Most scholars agree that the name “Christian” is of human origin. Bickerman noted that the widespread scholastic agreement “that the term was invented by non-Christians.” Perhaps this was a term used by the Gentiles to differentiate the new Christians from the Jewish religion. Mattingly suggested that the Antiochenes, in a derogatory tone, compared the Christians to the fans of Nero who were called “Augustiani.” Perhaps, the residents of Antioch called the disciples “Christiani” in order to mock both groups. Caulley concluded that “For the audience of 1 Peter, the title Christianos was still very much an uncomfortable outsider label that only later was fully embraced as the everyday positive self-designation of the church.”
It is also possible that the people of Antioch recognized the followers of Christ without derogatory intentions. Marshall argued that “”The church’s evangelism made such an impact that the local people dubbed its members ‘Christ-people.” Perhaps, this argument is strengthened by the fact that two out of the three occurrences of “Christian” in the New Testament are from the mouths of non-Christians. This hypothesis is possible, but perhaps it fails to account for the widespread usage of the name.
Perhaps the name “Christian” was adopted by the disciples themselves. Bickerman argued from the Latin suffix “-ιανος” which refers to that which belongs to another. Therefore the Χριστιανούς would refer to those who belong to Christ. Furthermore, Bickerman argued that the verb “called” is in the active voice and refers to “to call oneself” rather than to have a name imposed on the group. Moreau and Spicq largely agree with this view. However, Strauss disagreed and noted that “The Latinized ending need only indicate that they were copying a Latinized pattern of speech that was typical for naming groups of supporters, not necessarily that they were named by native Latin speakers or the Roman government.”
Witherington and Larkin argued that the name “Christian” was a name taken by the disciples so that they could “transact business” under that name. According to this theory, the disciples wanted to be “commonly known” by the name of Christian. However, Luke does not specifically address who knew the disciples as “Christians.” Rather the name “Christian” is put forth as a new name by which the Christians were to be called without revealing why that was the case. Furthermore, in the New Testament, the word χρηματίσαι is rarely used as a self-designation.
IS THE NAME “CHRISTIAN” OF DIVINE ORIGIN?
It is also possible that the name Christian is of Divine origin. That the name “Christian” is of Divine origin is very likely because the word translated “called” in Acts 11:26 is most often, if not always, used to describe a divine message. Therefore, it will be argued that the name Christian originated from the mind of God rather than from the mind of mankind.
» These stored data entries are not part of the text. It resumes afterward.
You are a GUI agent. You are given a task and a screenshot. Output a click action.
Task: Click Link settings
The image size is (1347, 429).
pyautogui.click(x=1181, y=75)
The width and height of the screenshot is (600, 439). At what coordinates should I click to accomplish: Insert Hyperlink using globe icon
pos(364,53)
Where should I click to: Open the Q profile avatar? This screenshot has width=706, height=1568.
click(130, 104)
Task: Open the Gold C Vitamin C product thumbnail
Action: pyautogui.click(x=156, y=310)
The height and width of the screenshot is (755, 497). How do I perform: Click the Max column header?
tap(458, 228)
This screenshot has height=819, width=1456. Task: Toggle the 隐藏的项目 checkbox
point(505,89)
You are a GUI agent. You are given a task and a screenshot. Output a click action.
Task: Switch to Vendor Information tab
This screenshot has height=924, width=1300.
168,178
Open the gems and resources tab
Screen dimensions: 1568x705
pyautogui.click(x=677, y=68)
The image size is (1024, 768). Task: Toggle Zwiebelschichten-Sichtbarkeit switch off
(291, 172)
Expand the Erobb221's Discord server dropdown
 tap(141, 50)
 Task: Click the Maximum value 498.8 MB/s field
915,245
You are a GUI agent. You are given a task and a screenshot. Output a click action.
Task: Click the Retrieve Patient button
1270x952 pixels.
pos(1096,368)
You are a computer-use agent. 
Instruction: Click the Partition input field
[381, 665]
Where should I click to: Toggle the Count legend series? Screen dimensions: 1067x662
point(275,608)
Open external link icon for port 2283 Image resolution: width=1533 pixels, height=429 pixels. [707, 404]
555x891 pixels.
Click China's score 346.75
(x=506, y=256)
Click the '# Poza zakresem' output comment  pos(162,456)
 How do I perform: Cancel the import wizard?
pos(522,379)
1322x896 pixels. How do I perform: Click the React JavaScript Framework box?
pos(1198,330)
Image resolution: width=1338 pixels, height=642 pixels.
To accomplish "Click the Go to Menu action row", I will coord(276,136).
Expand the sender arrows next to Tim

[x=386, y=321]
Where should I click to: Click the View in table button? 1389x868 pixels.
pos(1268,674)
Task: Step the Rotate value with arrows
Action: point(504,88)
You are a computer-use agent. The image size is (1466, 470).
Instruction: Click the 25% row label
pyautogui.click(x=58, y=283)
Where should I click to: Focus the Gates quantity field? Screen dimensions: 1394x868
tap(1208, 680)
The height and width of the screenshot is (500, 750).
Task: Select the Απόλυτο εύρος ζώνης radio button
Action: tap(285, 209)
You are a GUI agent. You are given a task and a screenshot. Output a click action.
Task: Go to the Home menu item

The word translated “called” (χρηματίζω) is defined as “to impart a divine message, make known a divine injunction/warning” or “to take/bear a name/title.”  This verb “occurs 9 times in the NT, 7 times referring to injunctions or prophecies from God.” Louw and Nida also defined the word as “to give a name or title to—‘to call, to give a name to, to give a title to.”
The verb χρηματίζω and its cognates are found several times in the New Testament. The ESV translates the word as “being warned” (Matt. 2:12, 2:22; Heb. 11:7, 12:25); “revealed” (Lk. 2:26); “directed” or “instructed” (Acts 10:22; Heb. 8:5); and “called” (Acts 11:26; Rom. 7:3). The only passages which do not demand a divine oracle are Acts 11:26 and Romans 7:3.
In Romans 7:3 Paul wrote, “she will be called an adulteress if she lives with another man while her husband is alive.” Is such a person “called” an adulteress by God or mankind? Romans 7:3 either references the Mosaic Covenant given by God (Ex. 20:14; Lev. 20:10; Nu. 5:13), the rule of Christ (Matt. 5:32; 1 Cor. 7:39), or the similar principle in both the Levitical system and the Christian system. Either way, the phrase “she shall be called an adulteress” is a label given by the Lord and recognized by mankind.
Acts 11:26 is the only passage left in question. Every other passage which uses χρηματίζω or one of its cognates records a divine pronouncement. In Acts 11:26 Luke records then that the disciples were called (χρηματίσαι) Christians first in Antioch and it is likely that this was a divine pronouncement.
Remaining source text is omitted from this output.